For their help in the lawsuits against the banks, these whistleblowers will be able to collect big paychecks due to the False Claims Act, “which allows private citizens to file lawsuits on behalf of the U.S. when they have knowledge that the government is being defrauded,” CNNMoney reports. Those who file the lawsuits stand to collect between 15 percent to 30 percent of the penalties assessed in the case.
For home owner Lynn Szymoniak, it was like winning the lottery. Szymoniak was served foreclosure papers in 2008. She helped prove banks had been using fraudulent documents to prove ownership of defaulted mortgages, for which the banks were then submitting insurance claims to the Federal Housing Administration. From the government’s $95 million award in a lawsuit, Szymoniak will get $18 million.
"I recognize that mine's a very, very happy ending," Szymoniak told CNNMoney. "I know there are plenty of people who have tried as hard as I have and won't see these kinds of results."

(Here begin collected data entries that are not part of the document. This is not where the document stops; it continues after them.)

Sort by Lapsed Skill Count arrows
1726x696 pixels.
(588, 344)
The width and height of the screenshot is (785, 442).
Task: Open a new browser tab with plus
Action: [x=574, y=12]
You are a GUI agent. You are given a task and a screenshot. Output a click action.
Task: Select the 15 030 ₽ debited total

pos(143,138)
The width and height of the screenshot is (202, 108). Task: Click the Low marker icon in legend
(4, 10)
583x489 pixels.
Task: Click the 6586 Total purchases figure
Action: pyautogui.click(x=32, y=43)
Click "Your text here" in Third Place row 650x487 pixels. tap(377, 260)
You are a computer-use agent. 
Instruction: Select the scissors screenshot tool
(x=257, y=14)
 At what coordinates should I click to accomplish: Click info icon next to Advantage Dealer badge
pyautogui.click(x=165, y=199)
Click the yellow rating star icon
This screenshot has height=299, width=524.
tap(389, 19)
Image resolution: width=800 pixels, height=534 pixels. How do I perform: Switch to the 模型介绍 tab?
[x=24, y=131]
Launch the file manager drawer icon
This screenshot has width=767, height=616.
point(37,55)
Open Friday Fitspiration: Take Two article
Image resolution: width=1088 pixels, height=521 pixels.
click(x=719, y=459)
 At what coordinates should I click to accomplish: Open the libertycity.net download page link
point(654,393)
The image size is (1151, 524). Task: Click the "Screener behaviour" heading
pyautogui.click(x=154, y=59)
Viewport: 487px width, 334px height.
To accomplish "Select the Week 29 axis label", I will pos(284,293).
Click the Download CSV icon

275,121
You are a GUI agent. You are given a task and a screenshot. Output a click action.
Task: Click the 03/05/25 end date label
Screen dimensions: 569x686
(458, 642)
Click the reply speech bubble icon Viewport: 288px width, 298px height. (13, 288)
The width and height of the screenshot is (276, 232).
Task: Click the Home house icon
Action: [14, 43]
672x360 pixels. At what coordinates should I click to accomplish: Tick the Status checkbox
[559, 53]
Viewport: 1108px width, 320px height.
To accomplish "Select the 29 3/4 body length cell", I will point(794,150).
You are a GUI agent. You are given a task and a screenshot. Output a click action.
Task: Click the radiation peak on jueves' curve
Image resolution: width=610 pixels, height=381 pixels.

The other five whistleblowers came from within the industry, such as an appraiser who helped the government show that Countrywide Financial had been inflating home appraisals to collect higher claims from FHA. Other whistleblowers exposed banks overcharging veterans who had mortgages guaranteed by the Department of Veterans Affairs.
The whistleblower lawsuits helped lead to a foreclosure settlement, approved in May, between the nation’s five largest banks and state and federal officials. The settlement stems over banks’ errors uncovered in the processing of foreclosures. In the settlement, banks agreed to pay $5 billion in fines and about $20 billion in refinancing and mortgage modifications for home owners.